Over the last several years, it has become increasingly difficult for auto dealers and subprime lenders to ensure financial inclusivity and fairness for car shoppers today. This is not so much due to blatant discrimination, but more because so many people inadvertently overstate or understate their income on their applications. This problem is frequently encountered with hard to document income sources like freelance work and multiple jobs, or as a result of the applicant/lender simply not understanding how to calculate income from gig economy jobs.
How pervasive is this situation today? Consider that 37 percent of respondents in a January 2023 poll of ~1,000 workers from the job site Monster reported having more than one full-time job¹. What’s more, freelancers make up 36 percent of the workforce in the U.S. today². According to Upwork’s 2021 Freelance Forward Economist Report, freelancers comprise more than one-third of the U.S. labor market, with 59 million freelancers nationwide.
If that’s not enough to cause confusion over what to include in a car loan application, also consider that the gig economy has made it easier to take a business overseas. According to MBO Partners, in 2018, 19 percent of full-time independent workers in the U.S. had clients in other countries, and 16 percent of Americans say they’ve used a gig website or app to make money.
Growing Complexities in Calculating Income
The struggle lies in the fact that there are now major complexities such as variable earnings, duplicate documents, multiple employers, and W-2 wage earners with other forms of fixed income requiring gross-ups. And, because there is often high turnover at lenders, new staffers unknowingly make errors and introduce bias as they manually review line items. Sometimes they count forms of overtime, shift differentials, and per diem pay, while in other cases, they don’t. This results in disparate treatment and subjects the lender to additional liability of fair lending violations.
A lender and major U.S. financial institution that we serve actually “tested” this theory and provided the same income documents and funding guidelines to 10 different employees ranging in seniority from executives and funders to underwriters. Shockingly, no two people arrived at the exact same calculation.
To further complicate matters, consumer-permissioned sources often generate new barriers for low-income earners since many lenders underwrite based on net income rather than gross income. Every American has a different tax situation leading to unpredictable withholdings, tax deductions, garnishments, 401k contributions, etc.

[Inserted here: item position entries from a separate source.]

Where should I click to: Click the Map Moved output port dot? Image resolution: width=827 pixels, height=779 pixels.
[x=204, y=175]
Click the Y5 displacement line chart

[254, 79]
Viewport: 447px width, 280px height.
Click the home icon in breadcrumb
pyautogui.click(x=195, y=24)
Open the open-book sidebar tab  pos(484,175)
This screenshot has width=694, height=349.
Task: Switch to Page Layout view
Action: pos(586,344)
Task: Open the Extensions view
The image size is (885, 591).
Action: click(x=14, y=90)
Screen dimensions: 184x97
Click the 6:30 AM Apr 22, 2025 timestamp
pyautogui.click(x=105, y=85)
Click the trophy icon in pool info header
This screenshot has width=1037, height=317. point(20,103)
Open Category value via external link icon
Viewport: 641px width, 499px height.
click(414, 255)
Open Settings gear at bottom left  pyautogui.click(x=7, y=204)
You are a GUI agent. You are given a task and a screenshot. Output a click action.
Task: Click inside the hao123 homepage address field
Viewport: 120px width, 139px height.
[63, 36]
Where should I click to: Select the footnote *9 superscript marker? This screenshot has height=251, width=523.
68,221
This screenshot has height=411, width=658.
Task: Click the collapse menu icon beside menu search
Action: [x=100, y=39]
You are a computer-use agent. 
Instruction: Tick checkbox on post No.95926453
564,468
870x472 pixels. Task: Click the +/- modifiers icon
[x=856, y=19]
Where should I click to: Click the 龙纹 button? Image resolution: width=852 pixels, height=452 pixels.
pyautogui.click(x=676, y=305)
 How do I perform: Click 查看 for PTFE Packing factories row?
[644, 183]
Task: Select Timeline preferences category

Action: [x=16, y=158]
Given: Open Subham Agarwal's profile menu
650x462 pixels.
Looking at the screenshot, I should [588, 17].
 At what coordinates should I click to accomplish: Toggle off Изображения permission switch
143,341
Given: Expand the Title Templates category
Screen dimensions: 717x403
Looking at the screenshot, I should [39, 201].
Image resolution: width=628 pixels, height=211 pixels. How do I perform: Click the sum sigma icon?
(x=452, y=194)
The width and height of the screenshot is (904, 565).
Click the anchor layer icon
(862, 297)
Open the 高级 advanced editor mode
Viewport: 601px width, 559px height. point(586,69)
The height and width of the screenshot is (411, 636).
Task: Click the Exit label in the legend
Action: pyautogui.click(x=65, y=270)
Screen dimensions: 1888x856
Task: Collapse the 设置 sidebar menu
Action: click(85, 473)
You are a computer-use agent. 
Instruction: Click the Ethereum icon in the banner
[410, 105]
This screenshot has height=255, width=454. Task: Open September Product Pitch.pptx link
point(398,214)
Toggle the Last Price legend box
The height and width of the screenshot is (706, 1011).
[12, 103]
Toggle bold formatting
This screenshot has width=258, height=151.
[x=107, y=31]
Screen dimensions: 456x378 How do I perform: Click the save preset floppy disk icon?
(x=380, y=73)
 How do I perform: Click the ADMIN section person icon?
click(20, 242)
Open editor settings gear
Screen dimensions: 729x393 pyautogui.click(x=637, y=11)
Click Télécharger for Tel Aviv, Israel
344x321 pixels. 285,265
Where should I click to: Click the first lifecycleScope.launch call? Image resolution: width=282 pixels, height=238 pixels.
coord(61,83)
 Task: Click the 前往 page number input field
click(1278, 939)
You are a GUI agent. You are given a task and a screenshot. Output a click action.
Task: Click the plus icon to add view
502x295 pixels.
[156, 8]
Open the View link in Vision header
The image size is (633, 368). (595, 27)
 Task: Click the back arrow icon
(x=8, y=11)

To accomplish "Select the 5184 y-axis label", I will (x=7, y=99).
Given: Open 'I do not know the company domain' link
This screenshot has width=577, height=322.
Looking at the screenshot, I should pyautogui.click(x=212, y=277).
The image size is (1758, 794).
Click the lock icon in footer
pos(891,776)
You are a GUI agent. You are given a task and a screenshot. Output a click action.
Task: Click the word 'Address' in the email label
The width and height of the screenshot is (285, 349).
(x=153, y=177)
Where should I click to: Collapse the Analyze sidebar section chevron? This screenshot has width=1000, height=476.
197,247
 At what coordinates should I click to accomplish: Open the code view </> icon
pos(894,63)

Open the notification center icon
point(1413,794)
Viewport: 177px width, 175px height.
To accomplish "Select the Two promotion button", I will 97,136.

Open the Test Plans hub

By underwriting based on net income, a lender can actually reduce the borrower’s payment-to-income ratio, forcing them into a higher interest rate. For low-income borrowers these services also introduce friction, require remembering account username and password, and don’t offer full support. They also don’t count important variable pay types including: per diem, shift differentials, overtime, per mile, etc.
Traditional Formulas and Tools Reduce the Chance of a Fair Loan
Many of today’s auto lenders use complex formulas to calculate applicant incomes that can change throughout the year and can’t be easily explained. This often leaves many car shoppers, and the dealers serving them, confused about calculating or overstating income, which could result in an unwanted repossession down the road. And, the lender misses an opportunity to capture more loans without additional credit risk.
Dealers and lenders are increasingly turning to new AI tools to help bring more fairness to the process. Many of today’s leading OCR solutions read data off paystubs, but they’re only pulling text from the documents. They also rely on changes in the metadata to “detect fraud.”
OCR tools read data off of documents, but they aren’t an end-to-end solution helping lenders comply with ECOA and Fair Lending. Their mission isn’t to lower the cost of credit using AI for financial inclusivity, real-time transparency, and improved compliance and market share. To accomplish this, an organization must enable higher function decisioning and unlock data to ensure credit policies are unbiased and effective.
The leading OCR tools also focus on mortgage – super prime borrowers who don’t have income challenges. However, the use of these tools can open up new challenges such as a higher synthetic fraud rate and charge offs within 18-24 months from booking.
Next-Gen AI & Machine Learning Solutions are Revitalizing Fair Lending Opportunities
Today’s AI-powered fair lending solutions provide a reliable platform for multiple use cases and support lenders across the full spectrum of lending. Partners with these advanced solutions work tirelessly to evolve them, with a dedicated and consistent focus on fair treatment for those applying for credit.
More dealers and lenders must leverage these new solutions to better analyze different income scenarios so applicants across the U.S. can have their incomes instantly and accurately calculated. This is especially important within communities of underrepresented minorities across varying income brackets. Fair income calculation regardless of employment situation and income variables common with today’s American should be a given.
Income and wage earner complexities have opened up a new set of challenges for lenders who want to do right by their customers. So, more lenders are teaming up with innovative fintech partners to implement AI and machine learning solutions that provide a unique approach to aggregating the best applicant income sources. By leveraging partnerships with consumer-permissioned data sources and keeping a watchful eye on fraud threats, trusted third-party assessors can perform disparate impact analysis on an ongoing basis.
With these tools now available, lenders and their dealers can focus on keeping an eye toward servicing their customers with the confidence that everyone will have a fair opportunity to purchase a car in the most affordable way possible.